*WORK INSTRUCTIONS*:
Copy the lines of the data verbatim, beginning with the line containing "This screenshot has height=771, width=1568." and continuing through the end of the data.

[Data on locating words and elements]
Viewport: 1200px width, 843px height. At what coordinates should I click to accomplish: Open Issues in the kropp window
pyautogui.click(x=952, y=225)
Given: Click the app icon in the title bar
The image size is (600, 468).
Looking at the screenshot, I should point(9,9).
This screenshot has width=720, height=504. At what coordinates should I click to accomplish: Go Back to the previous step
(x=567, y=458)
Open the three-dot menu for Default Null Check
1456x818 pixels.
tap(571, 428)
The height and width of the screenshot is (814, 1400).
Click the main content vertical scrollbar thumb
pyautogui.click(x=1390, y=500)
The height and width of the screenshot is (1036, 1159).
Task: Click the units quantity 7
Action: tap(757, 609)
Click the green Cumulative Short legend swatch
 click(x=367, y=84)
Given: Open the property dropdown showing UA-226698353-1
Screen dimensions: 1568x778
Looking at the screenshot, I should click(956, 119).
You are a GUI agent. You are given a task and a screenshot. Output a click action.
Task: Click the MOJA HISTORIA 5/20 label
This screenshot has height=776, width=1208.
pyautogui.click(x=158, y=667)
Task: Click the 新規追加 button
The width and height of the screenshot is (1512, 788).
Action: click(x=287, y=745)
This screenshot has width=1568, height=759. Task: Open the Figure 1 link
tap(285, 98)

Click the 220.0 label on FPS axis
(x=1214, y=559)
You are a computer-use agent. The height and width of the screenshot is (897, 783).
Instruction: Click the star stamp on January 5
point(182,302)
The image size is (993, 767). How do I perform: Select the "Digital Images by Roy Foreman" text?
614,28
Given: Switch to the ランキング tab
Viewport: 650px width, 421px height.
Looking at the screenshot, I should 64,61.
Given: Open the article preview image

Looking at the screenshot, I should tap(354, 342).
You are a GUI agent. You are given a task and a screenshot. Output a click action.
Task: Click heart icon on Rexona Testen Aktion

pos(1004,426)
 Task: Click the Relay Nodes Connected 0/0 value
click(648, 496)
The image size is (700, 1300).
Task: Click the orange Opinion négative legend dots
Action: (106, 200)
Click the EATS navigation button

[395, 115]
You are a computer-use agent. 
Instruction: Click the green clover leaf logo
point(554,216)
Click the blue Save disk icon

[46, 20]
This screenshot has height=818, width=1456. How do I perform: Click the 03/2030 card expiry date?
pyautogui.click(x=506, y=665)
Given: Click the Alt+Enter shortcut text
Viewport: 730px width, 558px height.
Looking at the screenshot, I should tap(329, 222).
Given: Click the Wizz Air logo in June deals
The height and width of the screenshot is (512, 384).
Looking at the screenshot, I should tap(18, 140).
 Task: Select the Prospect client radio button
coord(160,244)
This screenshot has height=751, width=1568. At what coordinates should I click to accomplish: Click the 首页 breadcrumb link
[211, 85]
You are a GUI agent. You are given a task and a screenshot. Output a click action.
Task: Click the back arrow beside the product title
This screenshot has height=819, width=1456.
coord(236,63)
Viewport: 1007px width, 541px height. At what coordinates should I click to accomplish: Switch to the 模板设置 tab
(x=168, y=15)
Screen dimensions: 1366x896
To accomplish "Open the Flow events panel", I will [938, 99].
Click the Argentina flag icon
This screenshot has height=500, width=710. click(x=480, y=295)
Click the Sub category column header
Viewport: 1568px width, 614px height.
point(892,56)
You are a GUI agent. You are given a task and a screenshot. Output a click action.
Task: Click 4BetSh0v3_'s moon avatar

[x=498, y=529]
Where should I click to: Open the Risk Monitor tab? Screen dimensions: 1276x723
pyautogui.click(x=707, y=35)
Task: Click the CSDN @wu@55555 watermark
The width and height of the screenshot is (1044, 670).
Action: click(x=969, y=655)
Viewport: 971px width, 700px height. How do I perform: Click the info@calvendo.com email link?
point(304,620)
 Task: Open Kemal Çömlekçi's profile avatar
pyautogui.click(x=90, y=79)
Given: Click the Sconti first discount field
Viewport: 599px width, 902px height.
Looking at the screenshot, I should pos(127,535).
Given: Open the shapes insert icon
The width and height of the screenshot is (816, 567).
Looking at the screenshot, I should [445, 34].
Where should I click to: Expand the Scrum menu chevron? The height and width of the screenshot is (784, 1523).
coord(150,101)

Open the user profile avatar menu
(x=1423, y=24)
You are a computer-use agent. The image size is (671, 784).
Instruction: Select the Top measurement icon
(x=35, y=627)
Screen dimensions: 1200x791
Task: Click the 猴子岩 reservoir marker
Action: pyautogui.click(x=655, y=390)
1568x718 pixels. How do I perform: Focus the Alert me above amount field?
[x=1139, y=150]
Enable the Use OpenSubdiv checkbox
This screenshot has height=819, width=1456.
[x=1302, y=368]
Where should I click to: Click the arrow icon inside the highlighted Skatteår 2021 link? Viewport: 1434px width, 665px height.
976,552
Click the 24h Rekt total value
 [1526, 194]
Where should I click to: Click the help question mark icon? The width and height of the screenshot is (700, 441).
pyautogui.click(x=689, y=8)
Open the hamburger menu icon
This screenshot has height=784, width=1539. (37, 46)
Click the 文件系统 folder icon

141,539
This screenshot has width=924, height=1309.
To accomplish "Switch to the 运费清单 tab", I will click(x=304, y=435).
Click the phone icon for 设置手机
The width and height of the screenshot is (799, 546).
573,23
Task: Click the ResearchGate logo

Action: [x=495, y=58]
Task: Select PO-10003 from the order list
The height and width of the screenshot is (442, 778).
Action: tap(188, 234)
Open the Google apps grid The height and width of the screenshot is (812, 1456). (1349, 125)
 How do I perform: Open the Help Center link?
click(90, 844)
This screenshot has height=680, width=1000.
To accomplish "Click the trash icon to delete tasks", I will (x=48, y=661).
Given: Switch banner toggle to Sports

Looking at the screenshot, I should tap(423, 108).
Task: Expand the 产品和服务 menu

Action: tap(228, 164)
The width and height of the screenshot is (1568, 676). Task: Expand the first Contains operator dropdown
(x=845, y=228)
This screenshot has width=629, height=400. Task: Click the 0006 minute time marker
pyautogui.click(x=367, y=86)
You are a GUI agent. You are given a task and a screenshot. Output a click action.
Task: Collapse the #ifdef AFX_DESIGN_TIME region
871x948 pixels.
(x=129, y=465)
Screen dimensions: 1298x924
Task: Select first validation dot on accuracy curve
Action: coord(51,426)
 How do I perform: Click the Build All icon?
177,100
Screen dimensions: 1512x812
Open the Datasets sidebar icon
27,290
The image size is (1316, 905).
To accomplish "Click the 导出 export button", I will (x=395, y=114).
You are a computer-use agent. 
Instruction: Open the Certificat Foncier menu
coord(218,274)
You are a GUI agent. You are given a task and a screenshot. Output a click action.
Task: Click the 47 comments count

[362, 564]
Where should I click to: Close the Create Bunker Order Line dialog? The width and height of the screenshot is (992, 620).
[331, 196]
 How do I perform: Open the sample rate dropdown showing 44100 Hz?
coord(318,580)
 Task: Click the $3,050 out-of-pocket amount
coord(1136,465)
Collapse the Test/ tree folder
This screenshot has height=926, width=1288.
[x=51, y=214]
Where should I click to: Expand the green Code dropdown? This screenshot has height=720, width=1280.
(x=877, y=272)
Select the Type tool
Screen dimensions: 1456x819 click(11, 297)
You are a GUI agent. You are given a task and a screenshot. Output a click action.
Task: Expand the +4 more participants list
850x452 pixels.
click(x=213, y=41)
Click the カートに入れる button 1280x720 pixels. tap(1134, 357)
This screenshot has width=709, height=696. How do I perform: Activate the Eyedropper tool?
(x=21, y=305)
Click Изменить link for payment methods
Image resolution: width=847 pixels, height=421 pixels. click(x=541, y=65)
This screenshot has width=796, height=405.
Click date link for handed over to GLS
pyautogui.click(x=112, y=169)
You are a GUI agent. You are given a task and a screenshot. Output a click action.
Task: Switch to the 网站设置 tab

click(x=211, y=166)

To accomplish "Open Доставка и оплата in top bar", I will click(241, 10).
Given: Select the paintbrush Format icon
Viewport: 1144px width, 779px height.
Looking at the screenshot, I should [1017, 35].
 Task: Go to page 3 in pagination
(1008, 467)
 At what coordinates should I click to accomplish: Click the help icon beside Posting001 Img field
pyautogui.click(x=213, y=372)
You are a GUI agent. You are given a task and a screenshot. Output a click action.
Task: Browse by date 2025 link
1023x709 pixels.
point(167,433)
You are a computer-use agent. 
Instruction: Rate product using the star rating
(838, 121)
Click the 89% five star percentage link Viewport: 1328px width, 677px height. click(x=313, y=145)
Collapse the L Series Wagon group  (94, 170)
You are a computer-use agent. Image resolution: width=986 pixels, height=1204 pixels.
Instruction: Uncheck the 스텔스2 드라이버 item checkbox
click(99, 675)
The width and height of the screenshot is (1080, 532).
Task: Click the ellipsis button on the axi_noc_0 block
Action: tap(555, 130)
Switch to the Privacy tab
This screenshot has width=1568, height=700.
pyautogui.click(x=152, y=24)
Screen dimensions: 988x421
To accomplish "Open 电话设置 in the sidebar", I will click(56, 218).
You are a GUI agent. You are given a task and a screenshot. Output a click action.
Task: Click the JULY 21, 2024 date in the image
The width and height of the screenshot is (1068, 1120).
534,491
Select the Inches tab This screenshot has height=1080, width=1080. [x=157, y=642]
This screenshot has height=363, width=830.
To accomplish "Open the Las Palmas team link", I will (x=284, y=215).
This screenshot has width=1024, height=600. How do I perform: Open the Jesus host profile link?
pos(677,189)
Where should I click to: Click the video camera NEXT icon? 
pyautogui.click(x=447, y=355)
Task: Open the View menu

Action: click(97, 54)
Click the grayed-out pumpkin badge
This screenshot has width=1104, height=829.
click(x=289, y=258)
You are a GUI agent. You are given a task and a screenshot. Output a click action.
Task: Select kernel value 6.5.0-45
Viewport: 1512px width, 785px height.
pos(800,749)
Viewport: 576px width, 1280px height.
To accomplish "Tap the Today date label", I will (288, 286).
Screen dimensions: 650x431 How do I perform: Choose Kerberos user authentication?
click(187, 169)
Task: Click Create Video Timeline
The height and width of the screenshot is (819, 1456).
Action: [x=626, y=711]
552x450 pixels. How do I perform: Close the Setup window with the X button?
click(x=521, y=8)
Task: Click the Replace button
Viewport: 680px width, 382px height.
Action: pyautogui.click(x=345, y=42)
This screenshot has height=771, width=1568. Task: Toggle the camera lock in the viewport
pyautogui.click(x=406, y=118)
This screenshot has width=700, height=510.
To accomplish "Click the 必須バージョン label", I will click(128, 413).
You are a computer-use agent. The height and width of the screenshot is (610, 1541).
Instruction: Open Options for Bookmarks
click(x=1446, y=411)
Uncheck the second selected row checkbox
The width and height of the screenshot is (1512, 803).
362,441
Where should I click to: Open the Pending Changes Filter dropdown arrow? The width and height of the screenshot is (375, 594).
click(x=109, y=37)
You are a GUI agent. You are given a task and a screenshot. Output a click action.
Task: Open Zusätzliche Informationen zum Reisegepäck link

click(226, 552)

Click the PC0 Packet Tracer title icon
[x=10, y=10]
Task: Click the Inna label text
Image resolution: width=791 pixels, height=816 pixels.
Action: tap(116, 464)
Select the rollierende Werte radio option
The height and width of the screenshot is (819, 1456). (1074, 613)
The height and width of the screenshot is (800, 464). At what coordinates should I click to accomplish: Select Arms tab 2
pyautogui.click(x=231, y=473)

*COMPLETE RESPONSE*:
This screenshot has height=771, width=1568. Task: Toggle the camera lock in the viewport
pyautogui.click(x=406, y=118)
This screenshot has width=700, height=510.
To accomplish "Click the 必須バージョン label", I will click(128, 413).
You are a computer-use agent. The height and width of the screenshot is (610, 1541).
Instruction: Open Options for Bookmarks
click(x=1446, y=411)
Uncheck the second selected row checkbox
The width and height of the screenshot is (1512, 803).
362,441
Where should I click to: Open the Pending Changes Filter dropdown arrow? The width and height of the screenshot is (375, 594).
click(x=109, y=37)
You are a GUI agent. You are given a task and a screenshot. Output a click action.
Task: Open Zusätzliche Informationen zum Reisegepäck link

click(226, 552)

Click the PC0 Packet Tracer title icon
[x=10, y=10]
Task: Click the Inna label text
Image resolution: width=791 pixels, height=816 pixels.
Action: tap(116, 464)
Select the rollierende Werte radio option
The height and width of the screenshot is (819, 1456). (1074, 613)
The height and width of the screenshot is (800, 464). At what coordinates should I click to accomplish: Select Arms tab 2
pyautogui.click(x=231, y=473)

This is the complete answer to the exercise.